Start of Document

The API for Dataseed is implemented as a set of JSON resources (e.g. a Visualisation), each with their own URL. The resources may be read or altered using the standard HTTP verbs. We have tried to follow RESTful principles in the design of the API wherever possible.

The examples in this documentation use the cURL command line tool to interact with the API. If you have cURL installed (Linux and OS X users should have it by default) you can copy and paste the commands into a terminal to see them in action! For authenticated commands you'll need to replace the example account details with your own (see Authentication).

Requests

Requests to the API must always specify an Accept header with the JSON MIME type (i.e. "application/json"). So you could fetch a public dataset using:

curl -H'Accept: application/json' https://dataseedapp.com/api/datasets/mortality

When sending data to the API you must also specify the MIME type of your request using the Content-Type header header. The following example shows how to add an observation to an existing dataset:

You can also get HTML responses to GET requests made in a browser, e.g. https://dataseedapp.com/api/datasets/mortality

Responses

The are two classes of response returned by the API, indicated by the HTTP status code:

200/300: Success

The request succeeded. When creating or updating resources a 303 code will be returned. The URL the resource should be fetched from is specified in the Location header.

{
    "status": 200,
    "message": "Created"
}
400: Bad Request

The request failed because it was invalid. A general error message will be provided in the returned JSON as well as more specific errors when applicable.

{
    "status": 400,
    "message": "Invalid",
    "errors": {
        "label": "Required",
        "public": "Required"
    }
}

Authentication

All requests must be authenticated except when reading Datasets or Visualisations that are public. Currently, the only supported authentication method is HTTP Basic Authentication. The username and password should be the same ones you use to login with (if you haven't already got an account sign-up for one now).

So, for example, to fetch a private dataset you would do the following:

curl -u'dataseed@example.com:password' -H'Accept: application/json' https://dataseedapp.com/api/datasets/my-dataset

Import

To import a dataset from a file (as opposed to directly inserting observations) the import API can be used. An import with this method consists of two steps:

  1. Setup, Validation & Type Detection
  2. Background Import Process

The first step is accomplished by POSTing an import model with a publicly accessible URL for a spreadsheet file and the label and public values for the new dataset (see the examples below).

End of Document
Start of Data block

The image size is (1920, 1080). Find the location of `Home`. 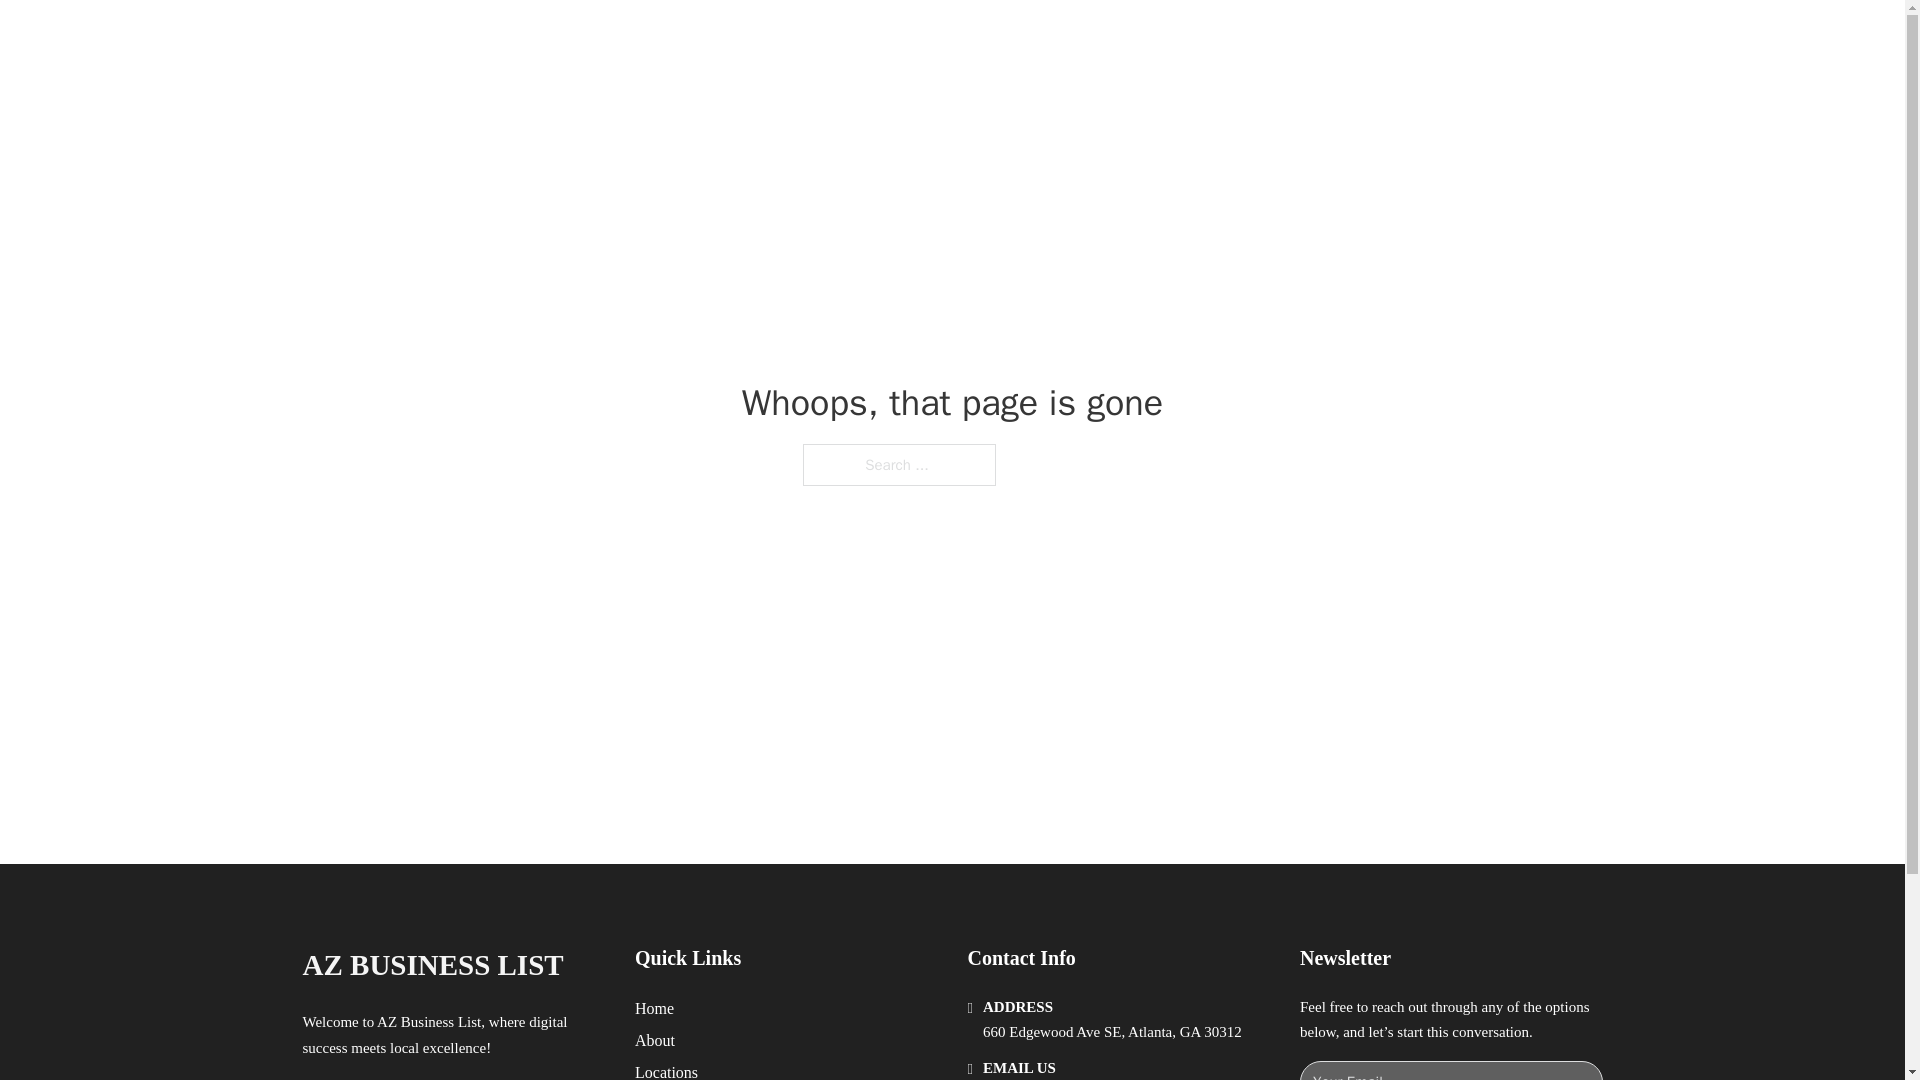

End of Data block

• _Parts of the exercise_
[1] What is the only authentication method the Dataseed API documentation says is currently supported?
[2] Please continue the Dataseed API documentation from the point where it stops.

• _Final results_
[1] HTTP Basic Authentication.

[2]
Once the import has been successfully POSTed a background process will be started that transforms the rows in the spreadsheet into observations in Dataseed. Each observation will have an ID as well as a value for every column/field. For example:

{
    "id": 1,
    "d1": "2014-12-01T00:00:00",
    "d2": 3,
    "d3": 0.18
}

In the example above the ID is "1", meaning that this observation was created from the first row of data in the spreadsheet. There are also three fields:

  • d1 - A date/time value
  • d2 - A string value represented by a dimension ID. To find the actual string value this ID corresponds to you need to GET the dimension's values (so for this example you would GET /api/datasets/my-dataset-name/dimensions/d2).
  • d3 - A numeric value. This would typically be used as a measure.

It is often helpful to GET the dataset that an import has created, to understand the different fields and the types of data they are being used for.

The Import Object

files (array) type (string) The type of import file, must be external when importing through the API.
key (string) A publicly accessible URL for a CSV, XLS or XLSX file.
data (object) label (string) The label for the dataset that will be created by the import.
public (boolean) The public/private status of the dataset created by the import.
columns (object) By default the data type of each column will be auto-detected during the import. To explicitly set the type of each column use a key of the column's index (0 based) as a string and a value of StringType, IntegerType, DecimalType, DateType or DateYearType.
status (string) The status of the import, one of pending, ready, running, failed or completed.

Create an Import

Request

The dataset field types can also be set (otherwise they will be guessed):

Response
{
   "status": 303,
   "href": "/api/imports/252b529188c2bdee4c16570a133a329d"
}

Get an Import

By making a GET request to the URL returned in the previous call we can get the status and all the other info related to our import.

Request
curl -u'dataseed@example.com:password' -H'Accept: application/json' -H'Content-type: application/json' https://dataseedapp.com/api/imports/252b529188c2bdee4c16570a133a329d'
Response

Dataset

The Dataset Object

id (string) The ID of the dataset, used in the dataset's URL.
label (string) The label of the dataset, displayed on the datasets page.
public (boolean) The public/private status of the dataset.
fields (array) id (string) The ID of the field, used to create/update dimensions and observations.
label (string) The label of the field, used as an axis label on charts and in the visualisation/element customisation interface.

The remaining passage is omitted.